Tuesday, January 10, 2006

Germany drops playing tag-along to France's vision of a world divided into rival poles 

posted by Erik @ 17:15

Merkel is a leader who focused her first major speech on talking about freedom to a Germany historically obsessed with stability as a greater virtue
writes John Vinocur. (Ray, at Davids Medienkritik, has more.) Emphasis mine (notably of the sentence involving France's poodle).
Who believes Europe can never become strong and united in opposition to America.

And who wrote into the coalition agreement linking her Christian Democrats to the Social Democrats (in a government of not terribly like-minded parties) that Germans have to be educated again on the United States as creative force - when the polls show America has come to be regarded here with real mistrust.

Karsten Voigt, the Social Democrat who is a holdover as coordinator for German-American affairs in the Foreign Ministry, has caught the new line: "Her positive America vision will have a real effect on policy.

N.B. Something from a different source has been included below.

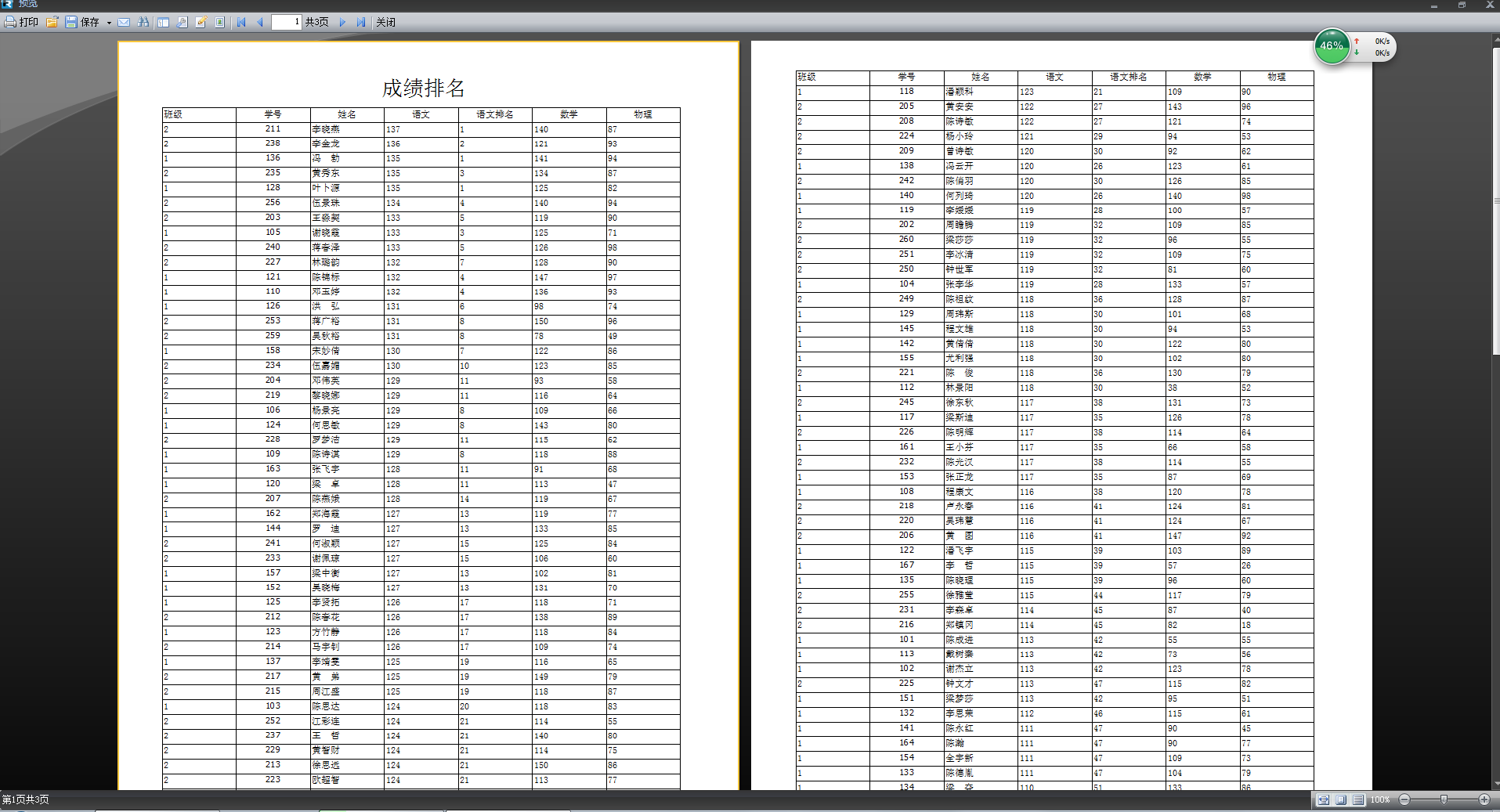This screenshot has width=1500, height=812.
Task: Go to the next page
Action: pyautogui.click(x=342, y=22)
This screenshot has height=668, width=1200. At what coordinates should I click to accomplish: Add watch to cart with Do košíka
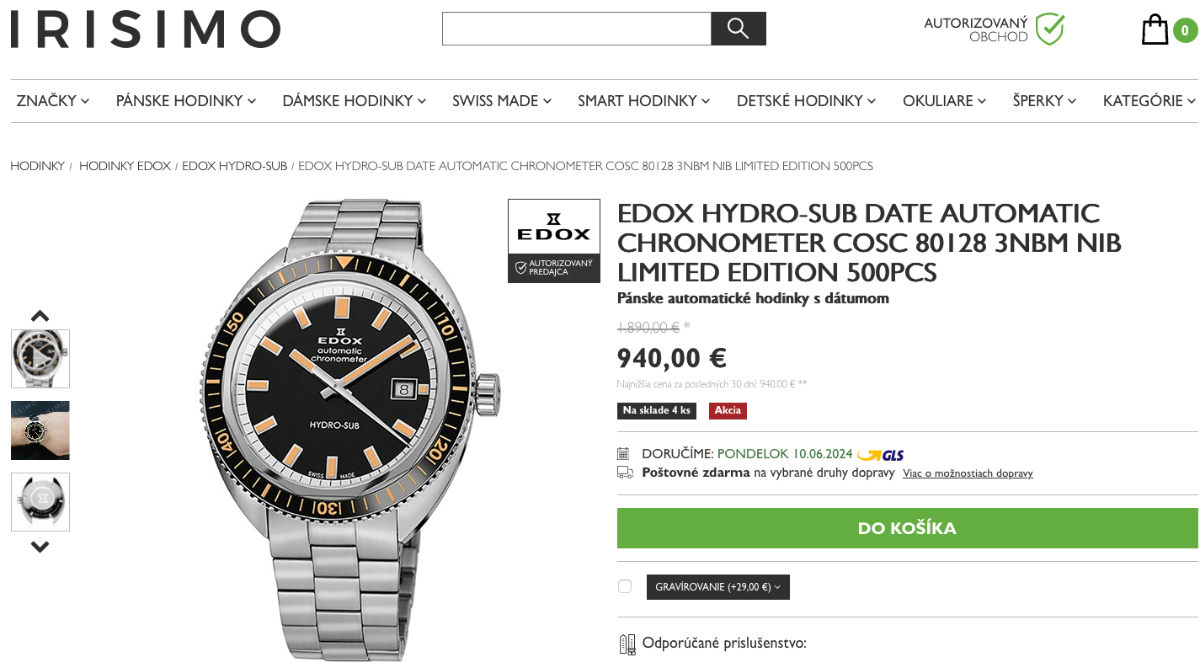(x=907, y=528)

Freedom - it's very important to her. She means it."

This does not include German troops in Iraq. It involves telling Bush, as Merkel indicated over the weekend, that the Guantánamo Bay prison camp mustn't exist "in the longer term."

But it does signify, in relation to the Middle East, what Voigt called an emphasis on establishing new values there - "more human rights, more accountability. It's a gradual process, not an absolute approach."

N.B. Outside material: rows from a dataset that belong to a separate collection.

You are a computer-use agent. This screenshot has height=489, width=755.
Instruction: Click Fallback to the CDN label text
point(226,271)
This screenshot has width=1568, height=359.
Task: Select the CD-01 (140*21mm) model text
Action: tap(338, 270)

… [Among the] examples, registered by visitors, of its anything-but-adversarial stance in relation to areas of American concern (no deep-reading or textual exegesis required): …

• A clear refusal to go along with French efforts to lift the EU's embargo on arms sales to China, while maintaining cooperation with France as a vital element of German European policy.

… Fundamentally, this means - my take here - that Germany drops playing tag-along to France's vision of a world divided into rival poles; stops demonizing the United States; and abandons as a serious mistake the France-Russia-Germany axis exemplified in Gerhard Schröder's seduction by Putin, the old KGB recruiter.


It's not overdone to believe these choices involve Merkel's deepest convictions. She is forever a child of the Soviet orbit and four decades of totalitarianism growing up in East Germany. In Merkel's mind, the Reagan years signaled the downfall of the old order and German unification, not marching in protest against America's missile and Star Wars programs.